The bilateral Agreement on the free movement of persons (AFMP) confers upon the citizens of Switzerland and of the member states of the European Union (EU) the right to freely choose their place of employment and residence within the national territories of the contracting parties.
The AFMP establishes basic rules for the free movement of persons between Switzerland and the EU. This is conditional, however, on possession by the individuals concerned of a valid employment contract, being self-employed, or in the case of their not being in gainful employment, proof of financial independence and full health insurance coverage. The AFMP provides for a phased introduction of the ground rules for the free movement of persons between Switzerland and the EU. It lays down transitional periods during which immigration can be restricted. The agreement is further extended through the coordination of social security systems and the EU’s system of diploma recognition.
As a supplement to the FMP, job market measures came into force on 1 June 2004 that protect both the Swiss working population and foreign employees sent to Switzerland from efforts to undercut salaries and the working conditions that apply in Switzerland. The measures are intended, among other things, to help counter the influx of foreign service providers that are only independent in name, or through sanctions to ensure compliance with compulsory minimum wages for all persons employed in Switzerland. The efficiency of the flanking measures is being monitored over the last few years, for example in regards to the extension of the AFMP to new member states. New measures are being discussed on a regular basis and are being voted by Swiss authorities in order to ensure appropriate legal instruments.

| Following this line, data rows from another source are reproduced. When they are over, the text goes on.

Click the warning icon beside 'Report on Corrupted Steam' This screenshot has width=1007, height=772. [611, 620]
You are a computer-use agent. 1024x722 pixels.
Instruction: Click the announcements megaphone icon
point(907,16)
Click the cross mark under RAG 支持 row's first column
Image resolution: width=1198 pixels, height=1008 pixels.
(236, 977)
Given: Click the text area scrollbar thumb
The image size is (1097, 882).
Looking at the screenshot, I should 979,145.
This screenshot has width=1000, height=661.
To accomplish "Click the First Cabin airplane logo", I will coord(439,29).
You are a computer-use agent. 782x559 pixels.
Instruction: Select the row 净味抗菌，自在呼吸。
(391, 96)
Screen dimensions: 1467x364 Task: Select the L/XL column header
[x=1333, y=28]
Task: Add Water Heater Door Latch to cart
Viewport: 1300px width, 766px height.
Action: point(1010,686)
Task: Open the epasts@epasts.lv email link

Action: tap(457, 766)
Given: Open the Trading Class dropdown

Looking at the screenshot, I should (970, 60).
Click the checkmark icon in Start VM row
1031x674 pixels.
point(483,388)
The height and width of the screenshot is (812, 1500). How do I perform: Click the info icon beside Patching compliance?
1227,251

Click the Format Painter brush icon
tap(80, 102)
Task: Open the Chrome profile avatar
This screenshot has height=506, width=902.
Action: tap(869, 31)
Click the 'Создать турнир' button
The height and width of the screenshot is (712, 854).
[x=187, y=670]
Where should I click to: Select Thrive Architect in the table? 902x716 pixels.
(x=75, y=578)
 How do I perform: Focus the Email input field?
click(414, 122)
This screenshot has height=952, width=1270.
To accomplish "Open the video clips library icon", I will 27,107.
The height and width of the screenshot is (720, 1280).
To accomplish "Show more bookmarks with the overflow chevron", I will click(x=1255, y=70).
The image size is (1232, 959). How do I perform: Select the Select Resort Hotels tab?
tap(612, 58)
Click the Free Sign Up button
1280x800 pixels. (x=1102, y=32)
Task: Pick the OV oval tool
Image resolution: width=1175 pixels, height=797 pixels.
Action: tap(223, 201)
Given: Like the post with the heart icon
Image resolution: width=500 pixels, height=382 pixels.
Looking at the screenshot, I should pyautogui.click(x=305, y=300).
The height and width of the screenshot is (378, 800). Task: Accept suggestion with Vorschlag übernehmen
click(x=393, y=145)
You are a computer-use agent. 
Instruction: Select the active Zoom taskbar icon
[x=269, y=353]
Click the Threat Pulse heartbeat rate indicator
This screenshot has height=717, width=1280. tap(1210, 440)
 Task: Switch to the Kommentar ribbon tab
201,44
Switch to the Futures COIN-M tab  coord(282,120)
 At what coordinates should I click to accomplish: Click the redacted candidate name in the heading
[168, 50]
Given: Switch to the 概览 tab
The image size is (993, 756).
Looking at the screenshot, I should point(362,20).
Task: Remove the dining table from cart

On 9 February 2014 the Swiss people voted in favor of the popular initiative “Against mass immigration”. The new constitutional text required the Federal Council and Parliament to introduce within three years a new system for an autonomous management in regards to immigration and to safeguard the economy’s interests.. On 11 February 2015 the Federal Council adopted a negotiating mandate in order to adapt the Agreement on the Free Movement of Persons with the EU. On 4 march 2016 the Federal Council submitted draft legislation to the Parliament to manage immigration. Simultaneously intense consultations were led with the European Commission in order to find common ground, but without success. The National Council took charge of the issue and on 21 September 2016, the project “Priority to Swiss Nationals light” was adopted. The Council of States dealt during the winter session 2016 with the proposal. Both chambers agreed eventually on legislation compatible with the AFMP and that would as a consequence also preserve all the other bilateral agreements. On 16 December 2016, the Federal Assembly adopted the legislation related to article 121A and the Federal Council authorised the Federal Department of Foreign Affairs (FDFA), in cooperation with the Federal Department of Justice and Police (FDJP), to confirm the ratification of Protocol III (extending the Agreement on the Free Movement of Persons to Croatia) to the EU.